Dataset entries:
• • •

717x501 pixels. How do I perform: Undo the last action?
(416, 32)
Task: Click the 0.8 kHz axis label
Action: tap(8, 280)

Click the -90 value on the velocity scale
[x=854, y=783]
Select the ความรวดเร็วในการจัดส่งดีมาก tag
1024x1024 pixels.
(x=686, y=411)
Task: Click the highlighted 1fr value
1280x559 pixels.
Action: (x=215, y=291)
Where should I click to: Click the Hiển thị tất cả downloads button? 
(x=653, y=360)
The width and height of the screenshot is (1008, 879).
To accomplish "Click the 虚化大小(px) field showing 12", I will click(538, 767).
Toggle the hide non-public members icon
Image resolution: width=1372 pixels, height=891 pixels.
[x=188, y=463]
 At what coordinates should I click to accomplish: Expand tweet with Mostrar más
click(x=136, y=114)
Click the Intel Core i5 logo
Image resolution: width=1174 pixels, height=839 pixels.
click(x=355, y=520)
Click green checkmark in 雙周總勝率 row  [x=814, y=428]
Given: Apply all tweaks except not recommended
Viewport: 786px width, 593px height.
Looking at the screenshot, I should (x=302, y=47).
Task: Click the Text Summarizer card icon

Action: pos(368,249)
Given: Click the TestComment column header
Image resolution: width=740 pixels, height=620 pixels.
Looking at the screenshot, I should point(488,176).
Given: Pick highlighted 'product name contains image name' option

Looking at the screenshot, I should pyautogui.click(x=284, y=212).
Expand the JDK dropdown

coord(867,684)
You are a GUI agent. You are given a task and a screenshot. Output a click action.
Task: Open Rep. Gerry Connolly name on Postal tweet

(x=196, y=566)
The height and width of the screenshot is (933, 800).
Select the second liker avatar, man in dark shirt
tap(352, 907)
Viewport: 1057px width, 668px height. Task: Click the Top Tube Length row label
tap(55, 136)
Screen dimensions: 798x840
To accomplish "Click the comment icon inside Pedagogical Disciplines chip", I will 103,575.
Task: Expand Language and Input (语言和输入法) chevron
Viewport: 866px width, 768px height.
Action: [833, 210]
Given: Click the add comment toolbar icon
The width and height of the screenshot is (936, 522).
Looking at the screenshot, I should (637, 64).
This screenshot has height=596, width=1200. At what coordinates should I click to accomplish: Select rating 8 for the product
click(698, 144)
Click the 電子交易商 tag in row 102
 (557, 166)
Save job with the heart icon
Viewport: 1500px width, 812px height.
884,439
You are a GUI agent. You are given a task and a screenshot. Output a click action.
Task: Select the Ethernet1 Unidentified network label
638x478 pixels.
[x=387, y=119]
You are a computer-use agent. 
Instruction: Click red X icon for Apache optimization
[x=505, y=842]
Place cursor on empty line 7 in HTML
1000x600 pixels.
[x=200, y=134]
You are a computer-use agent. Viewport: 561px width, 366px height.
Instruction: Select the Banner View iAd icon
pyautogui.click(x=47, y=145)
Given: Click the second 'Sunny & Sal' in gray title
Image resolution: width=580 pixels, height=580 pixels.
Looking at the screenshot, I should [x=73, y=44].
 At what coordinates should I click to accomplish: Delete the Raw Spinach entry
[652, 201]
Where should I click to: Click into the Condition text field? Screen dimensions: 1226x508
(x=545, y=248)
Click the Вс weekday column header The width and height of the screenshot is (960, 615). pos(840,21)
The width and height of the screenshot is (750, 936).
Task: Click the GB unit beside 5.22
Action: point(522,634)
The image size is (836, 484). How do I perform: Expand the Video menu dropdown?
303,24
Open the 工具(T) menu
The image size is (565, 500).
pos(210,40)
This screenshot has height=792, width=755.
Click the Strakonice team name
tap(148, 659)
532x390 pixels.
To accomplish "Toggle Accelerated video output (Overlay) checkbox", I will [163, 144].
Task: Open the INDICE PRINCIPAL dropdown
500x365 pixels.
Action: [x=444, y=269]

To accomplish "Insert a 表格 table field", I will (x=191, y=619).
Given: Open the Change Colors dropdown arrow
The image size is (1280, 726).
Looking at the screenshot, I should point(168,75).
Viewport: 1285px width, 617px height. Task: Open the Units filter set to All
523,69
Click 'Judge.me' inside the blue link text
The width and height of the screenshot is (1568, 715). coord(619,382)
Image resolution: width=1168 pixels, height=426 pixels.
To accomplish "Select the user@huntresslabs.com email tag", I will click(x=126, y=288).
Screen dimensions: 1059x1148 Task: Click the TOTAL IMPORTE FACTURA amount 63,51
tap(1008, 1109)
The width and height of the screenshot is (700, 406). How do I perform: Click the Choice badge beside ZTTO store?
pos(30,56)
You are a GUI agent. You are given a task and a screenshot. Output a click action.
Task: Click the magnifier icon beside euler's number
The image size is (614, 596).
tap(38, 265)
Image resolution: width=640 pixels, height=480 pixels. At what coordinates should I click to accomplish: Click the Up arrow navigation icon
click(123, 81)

• • •

Required work: Write out each line exactly, starting with the line that contains "The image size is (1280, 726)." and stopping after the last line of the data.

Result below:
The image size is (1280, 726).
Looking at the screenshot, I should point(168,75).
Viewport: 1285px width, 617px height. Task: Open the Units filter set to All
523,69
Click 'Judge.me' inside the blue link text
The width and height of the screenshot is (1568, 715). coord(619,382)
Image resolution: width=1168 pixels, height=426 pixels.
To accomplish "Select the user@huntresslabs.com email tag", I will click(x=126, y=288).
Screen dimensions: 1059x1148 Task: Click the TOTAL IMPORTE FACTURA amount 63,51
tap(1008, 1109)
The width and height of the screenshot is (700, 406). How do I perform: Click the Choice badge beside ZTTO store?
pos(30,56)
You are a GUI agent. You are given a task and a screenshot. Output a click action.
Task: Click the magnifier icon beside euler's number
The image size is (614, 596).
tap(38, 265)
Image resolution: width=640 pixels, height=480 pixels. At what coordinates should I click to accomplish: Click the Up arrow navigation icon
click(123, 81)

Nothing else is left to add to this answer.